— Goal of the exercise —
Present the lines of the entries below as a numbered list, leaving out any blank lines.

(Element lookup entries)
>> START

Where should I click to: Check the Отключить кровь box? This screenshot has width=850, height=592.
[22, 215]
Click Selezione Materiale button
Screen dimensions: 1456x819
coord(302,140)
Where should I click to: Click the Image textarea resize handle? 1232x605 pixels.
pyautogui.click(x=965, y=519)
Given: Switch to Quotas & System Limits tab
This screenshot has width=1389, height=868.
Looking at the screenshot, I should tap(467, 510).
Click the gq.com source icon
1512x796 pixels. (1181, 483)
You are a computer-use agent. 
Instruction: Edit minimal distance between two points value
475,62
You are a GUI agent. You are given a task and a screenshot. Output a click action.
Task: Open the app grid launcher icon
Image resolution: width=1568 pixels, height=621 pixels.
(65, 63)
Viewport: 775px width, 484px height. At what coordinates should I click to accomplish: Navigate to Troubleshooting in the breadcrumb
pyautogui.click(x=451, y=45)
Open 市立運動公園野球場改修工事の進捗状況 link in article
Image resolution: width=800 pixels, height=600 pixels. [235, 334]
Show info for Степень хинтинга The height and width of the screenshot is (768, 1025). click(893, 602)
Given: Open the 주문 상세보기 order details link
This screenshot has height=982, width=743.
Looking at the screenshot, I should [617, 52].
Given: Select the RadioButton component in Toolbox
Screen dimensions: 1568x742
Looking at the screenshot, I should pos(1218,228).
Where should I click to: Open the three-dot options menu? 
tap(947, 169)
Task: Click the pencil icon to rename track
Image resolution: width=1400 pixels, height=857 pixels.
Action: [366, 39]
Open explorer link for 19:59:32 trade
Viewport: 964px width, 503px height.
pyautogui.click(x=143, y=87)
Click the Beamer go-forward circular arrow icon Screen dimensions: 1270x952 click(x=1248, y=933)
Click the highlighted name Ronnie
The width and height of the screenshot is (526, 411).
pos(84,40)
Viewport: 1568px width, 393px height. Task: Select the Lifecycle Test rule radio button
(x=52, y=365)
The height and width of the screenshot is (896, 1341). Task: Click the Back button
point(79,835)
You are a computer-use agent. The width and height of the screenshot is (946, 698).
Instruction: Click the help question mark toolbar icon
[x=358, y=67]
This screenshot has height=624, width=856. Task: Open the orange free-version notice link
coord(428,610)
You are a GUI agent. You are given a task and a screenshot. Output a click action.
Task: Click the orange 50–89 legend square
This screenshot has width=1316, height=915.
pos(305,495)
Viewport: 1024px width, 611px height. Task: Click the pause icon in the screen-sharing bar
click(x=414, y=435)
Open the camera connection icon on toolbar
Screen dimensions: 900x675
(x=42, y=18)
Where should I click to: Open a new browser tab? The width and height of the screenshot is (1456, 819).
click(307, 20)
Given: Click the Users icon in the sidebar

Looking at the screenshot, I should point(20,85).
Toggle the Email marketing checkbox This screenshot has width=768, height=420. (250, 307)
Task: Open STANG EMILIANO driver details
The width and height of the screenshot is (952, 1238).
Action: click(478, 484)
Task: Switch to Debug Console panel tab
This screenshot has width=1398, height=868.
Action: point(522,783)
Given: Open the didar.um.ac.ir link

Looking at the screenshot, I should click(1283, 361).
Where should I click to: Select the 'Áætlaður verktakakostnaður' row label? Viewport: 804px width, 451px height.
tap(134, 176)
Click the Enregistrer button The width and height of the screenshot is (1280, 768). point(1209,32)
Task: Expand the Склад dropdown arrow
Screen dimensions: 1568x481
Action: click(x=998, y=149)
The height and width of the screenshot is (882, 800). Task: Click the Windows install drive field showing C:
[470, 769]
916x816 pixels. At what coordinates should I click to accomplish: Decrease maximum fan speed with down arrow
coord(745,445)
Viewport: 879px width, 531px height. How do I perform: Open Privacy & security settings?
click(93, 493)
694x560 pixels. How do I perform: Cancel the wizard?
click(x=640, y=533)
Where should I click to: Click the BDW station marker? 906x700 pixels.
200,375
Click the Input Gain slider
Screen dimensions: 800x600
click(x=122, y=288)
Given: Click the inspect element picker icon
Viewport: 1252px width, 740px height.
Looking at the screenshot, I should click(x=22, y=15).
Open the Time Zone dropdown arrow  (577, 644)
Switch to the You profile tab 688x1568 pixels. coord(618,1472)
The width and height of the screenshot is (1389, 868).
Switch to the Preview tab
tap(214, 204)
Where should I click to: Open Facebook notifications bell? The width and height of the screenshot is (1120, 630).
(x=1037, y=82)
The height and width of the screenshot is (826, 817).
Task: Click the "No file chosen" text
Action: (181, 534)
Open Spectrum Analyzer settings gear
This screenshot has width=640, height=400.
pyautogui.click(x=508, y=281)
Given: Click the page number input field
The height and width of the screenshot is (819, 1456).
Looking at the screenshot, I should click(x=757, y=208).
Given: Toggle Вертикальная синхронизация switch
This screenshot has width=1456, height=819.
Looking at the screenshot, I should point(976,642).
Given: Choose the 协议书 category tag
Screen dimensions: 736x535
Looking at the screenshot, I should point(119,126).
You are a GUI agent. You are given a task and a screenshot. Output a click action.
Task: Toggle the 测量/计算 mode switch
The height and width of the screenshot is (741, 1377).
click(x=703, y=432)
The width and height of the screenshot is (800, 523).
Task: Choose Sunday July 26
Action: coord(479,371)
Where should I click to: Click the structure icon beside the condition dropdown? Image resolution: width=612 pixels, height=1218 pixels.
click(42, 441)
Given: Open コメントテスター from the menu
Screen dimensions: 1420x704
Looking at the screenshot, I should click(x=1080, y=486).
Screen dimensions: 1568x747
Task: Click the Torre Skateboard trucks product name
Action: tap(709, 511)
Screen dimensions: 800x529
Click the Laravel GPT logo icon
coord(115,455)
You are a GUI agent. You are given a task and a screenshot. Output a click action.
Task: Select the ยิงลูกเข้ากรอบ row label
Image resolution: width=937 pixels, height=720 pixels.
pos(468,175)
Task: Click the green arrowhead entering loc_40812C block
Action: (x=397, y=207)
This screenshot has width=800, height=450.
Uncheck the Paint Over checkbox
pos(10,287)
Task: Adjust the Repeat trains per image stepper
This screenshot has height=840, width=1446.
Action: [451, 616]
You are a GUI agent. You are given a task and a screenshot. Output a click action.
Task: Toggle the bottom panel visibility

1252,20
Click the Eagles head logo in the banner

>> END

— Solution to the exercise —
1. Where should I click to: Check the Отключить кровь box? This screenshot has width=850, height=592.
2. [22, 215]
3. Click Selezione Materiale button
4. Screen dimensions: 1456x819
5. coord(302,140)
6. Where should I click to: Click the Image textarea resize handle? 1232x605 pixels.
7. pyautogui.click(x=965, y=519)
8. Given: Switch to Quotas & System Limits tab
9. This screenshot has width=1389, height=868.
10. Looking at the screenshot, I should tap(467, 510).
11. Click the gq.com source icon
12. 1512x796 pixels. (1181, 483)
13. You are a computer-use agent. 
14. Instruction: Edit minimal distance between two points value
15. 475,62
16. You are a GUI agent. You are given a task and a screenshot. Output a click action.
17. Task: Open the app grid launcher icon
18. Image resolution: width=1568 pixels, height=621 pixels.
19. (65, 63)
20. Viewport: 775px width, 484px height. At what coordinates should I click to accomplish: Navigate to Troubleshooting in the breadcrumb
21. pyautogui.click(x=451, y=45)
22. Open 市立運動公園野球場改修工事の進捗状況 link in article
23. Image resolution: width=800 pixels, height=600 pixels. [235, 334]
24. Show info for Степень хинтинга The height and width of the screenshot is (768, 1025). click(893, 602)
25. Given: Open the 주문 상세보기 order details link
26. This screenshot has height=982, width=743.
27. Looking at the screenshot, I should [617, 52].
28. Given: Select the RadioButton component in Toolbox
29. Screen dimensions: 1568x742
30. Looking at the screenshot, I should pos(1218,228).
31. Where should I click to: Open the three-dot options menu? 
32. tap(947, 169)
33. Task: Click the pencil icon to rename track
34. Image resolution: width=1400 pixels, height=857 pixels.
35. Action: [366, 39]
36. Open explorer link for 19:59:32 trade
37. Viewport: 964px width, 503px height.
38. pyautogui.click(x=143, y=87)
39. Click the Beamer go-forward circular arrow icon Screen dimensions: 1270x952 click(x=1248, y=933)
40. Click the highlighted name Ronnie
41. The width and height of the screenshot is (526, 411).
42. pos(84,40)
43. Viewport: 1568px width, 393px height. Task: Select the Lifecycle Test rule radio button
44. (x=52, y=365)
45. The height and width of the screenshot is (896, 1341). Task: Click the Back button
46. point(79,835)
47. You are a computer-use agent. The width and height of the screenshot is (946, 698).
48. Instruction: Click the help question mark toolbar icon
49. [x=358, y=67]
50. This screenshot has height=624, width=856. Task: Open the orange free-version notice link
51. coord(428,610)
52. You are a GUI agent. You are given a task and a screenshot. Output a click action.
53. Task: Click the orange 50–89 legend square
54. This screenshot has width=1316, height=915.
55. pos(305,495)
56. Viewport: 1024px width, 611px height. Task: Click the pause icon in the screen-sharing bar
57. click(x=414, y=435)
58. Open the camera connection icon on toolbar
59. Screen dimensions: 900x675
60. (x=42, y=18)
61. Where should I click to: Open a new browser tab? The width and height of the screenshot is (1456, 819).
62. click(307, 20)
63. Given: Click the Users icon in the sidebar
64. Looking at the screenshot, I should point(20,85).
65. Toggle the Email marketing checkbox This screenshot has width=768, height=420. (250, 307)
66. Task: Open STANG EMILIANO driver details
67. The width and height of the screenshot is (952, 1238).
68. Action: click(478, 484)
69. Task: Switch to Debug Console panel tab
70. This screenshot has width=1398, height=868.
71. Action: point(522,783)
72. Given: Open the didar.um.ac.ir link
73. Looking at the screenshot, I should click(1283, 361).
74. Where should I click to: Select the 'Áætlaður verktakakostnaður' row label? Viewport: 804px width, 451px height.
75. tap(134, 176)
76. Click the Enregistrer button The width and height of the screenshot is (1280, 768). point(1209,32)
77. Task: Expand the Склад dropdown arrow
78. Screen dimensions: 1568x481
79. Action: click(x=998, y=149)
80. The height and width of the screenshot is (882, 800). Task: Click the Windows install drive field showing C:
81. [470, 769]
82. 916x816 pixels. At what coordinates should I click to accomplish: Decrease maximum fan speed with down arrow
83. coord(745,445)
84. Viewport: 879px width, 531px height. How do I perform: Open Privacy & security settings?
85. click(93, 493)
86. 694x560 pixels. How do I perform: Cancel the wizard?
87. click(x=640, y=533)
88. Where should I click to: Click the BDW station marker? 906x700 pixels.
89. 200,375
90. Click the Input Gain slider
91. Screen dimensions: 800x600
92. click(x=122, y=288)
93. Given: Click the inspect element picker icon
94. Viewport: 1252px width, 740px height.
95. Looking at the screenshot, I should click(x=22, y=15).
96. Open the Time Zone dropdown arrow  (577, 644)
97. Switch to the You profile tab 688x1568 pixels. coord(618,1472)
98. The width and height of the screenshot is (1389, 868).
99. Switch to the Preview tab
100. tap(214, 204)
101. Where should I click to: Open Facebook notifications bell? The width and height of the screenshot is (1120, 630).
102. (x=1037, y=82)
103. The height and width of the screenshot is (826, 817).
104. Task: Click the "No file chosen" text
105. Action: (181, 534)
106. Open Spectrum Analyzer settings gear
107. This screenshot has width=640, height=400.
108. pyautogui.click(x=508, y=281)
109. Given: Click the page number input field
110. The height and width of the screenshot is (819, 1456).
111. Looking at the screenshot, I should click(x=757, y=208).
112. Given: Toggle Вертикальная синхронизация switch
113. This screenshot has width=1456, height=819.
114. Looking at the screenshot, I should point(976,642).
115. Given: Choose the 协议书 category tag
116. Screen dimensions: 736x535
117. Looking at the screenshot, I should point(119,126).
118. You are a GUI agent. You are given a task and a screenshot. Output a click action.
119. Task: Toggle the 测量/计算 mode switch
120. The height and width of the screenshot is (741, 1377).
121. click(x=703, y=432)
122. The width and height of the screenshot is (800, 523).
123. Task: Choose Sunday July 26
124. Action: coord(479,371)
125. Where should I click to: Click the structure icon beside the condition dropdown? Image resolution: width=612 pixels, height=1218 pixels.
126. click(42, 441)
127. Given: Open コメントテスター from the menu
128. Screen dimensions: 1420x704
129. Looking at the screenshot, I should click(x=1080, y=486).
130. Screen dimensions: 1568x747
131. Task: Click the Torre Skateboard trucks product name
132. Action: tap(709, 511)
133. Screen dimensions: 800x529
134. Click the Laravel GPT logo icon
135. coord(115,455)
136. You are a GUI agent. You are given a task and a screenshot. Output a click action.
137. Task: Select the ยิงลูกเข้ากรอบ row label
138. Image resolution: width=937 pixels, height=720 pixels.
139. pos(468,175)
140. Task: Click the green arrowhead entering loc_40812C block
141. Action: (x=397, y=207)
142. This screenshot has width=800, height=450.
143. Uncheck the Paint Over checkbox
144. pos(10,287)
145. Task: Adjust the Repeat trains per image stepper
146. This screenshot has height=840, width=1446.
147. Action: [451, 616]
148. You are a GUI agent. You are given a task and a screenshot. Output a click action.
149. Task: Toggle the bottom panel visibility
150. 1252,20
151. Click the Eagles head logo in the banner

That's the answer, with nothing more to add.